Computer makers have been looking for ways to make laptops slimmer, lighter, and stronger for some time now, and while we’re used to seeing metal casings, Lenovo is introducing something just a little different.

With the latest incarnation of its X1 notebook, the company is looking to carbon fibre, a material normally used in constructing Formula One cars, high-end camera tripods, and expensive bicycles.

Lighter than aluminium while still being just as strong, using carbon fibre in a laptop design means the computer can be insanely light and very sturdy, though we’re not sure if you’ll be able to stand on the laptop in quite the same way as with previous X-series laptops.

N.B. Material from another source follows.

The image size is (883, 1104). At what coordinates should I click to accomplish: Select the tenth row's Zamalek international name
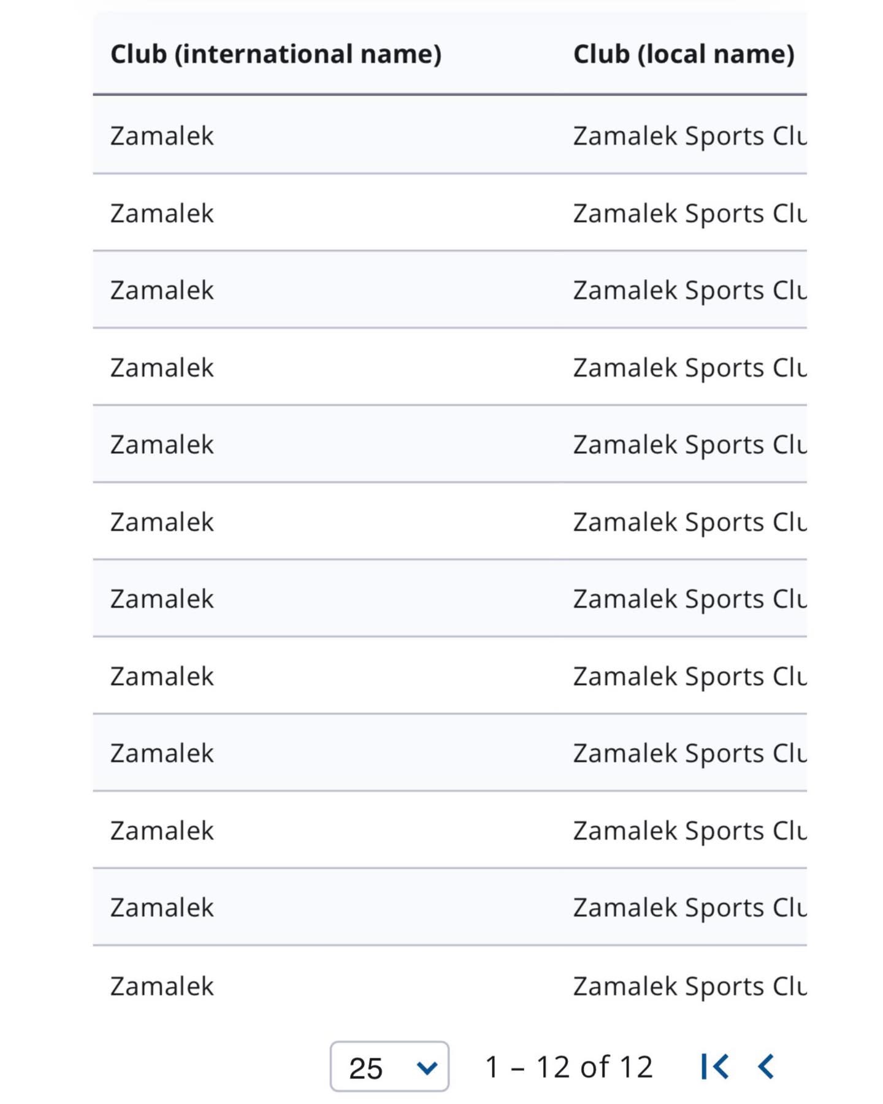(162, 830)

That said, Lenovo has said that the new X1 – called the “X1 Carbon” – has passed the military spec tests for heat, cold, and dust, and is very robust.

While the laptop still accommodates a 13 inch footprint, Lenovo has thrown in a 14 inch screen with 1600×900 resolution (900p) with anti-glare coating. Intel’s latest third-generation Core i5 and i7 processors are offered here, with up to 8GB RAM, between 128 and 256GB solid state storage, one USB 3.0 port, one USB 2.0 port, Bluetooth 4.0, WiFi, and optional 3G built-in.

The battery is one area where an Ultrabook has to do pretty well, and Lenovo says the X1 Carbon should manage 6.5 hours of life, with a faster recharge using the company’s own RapidCharge technology.

It should be noted that carbon fibre doesn’t generally come cheap, and the Lenovo X1 Carbon costs a little more than most other Ultrabooks, grabbing a $1,999 starting price, but arriving with a three year warranty, a fair bit longer than most other laptops.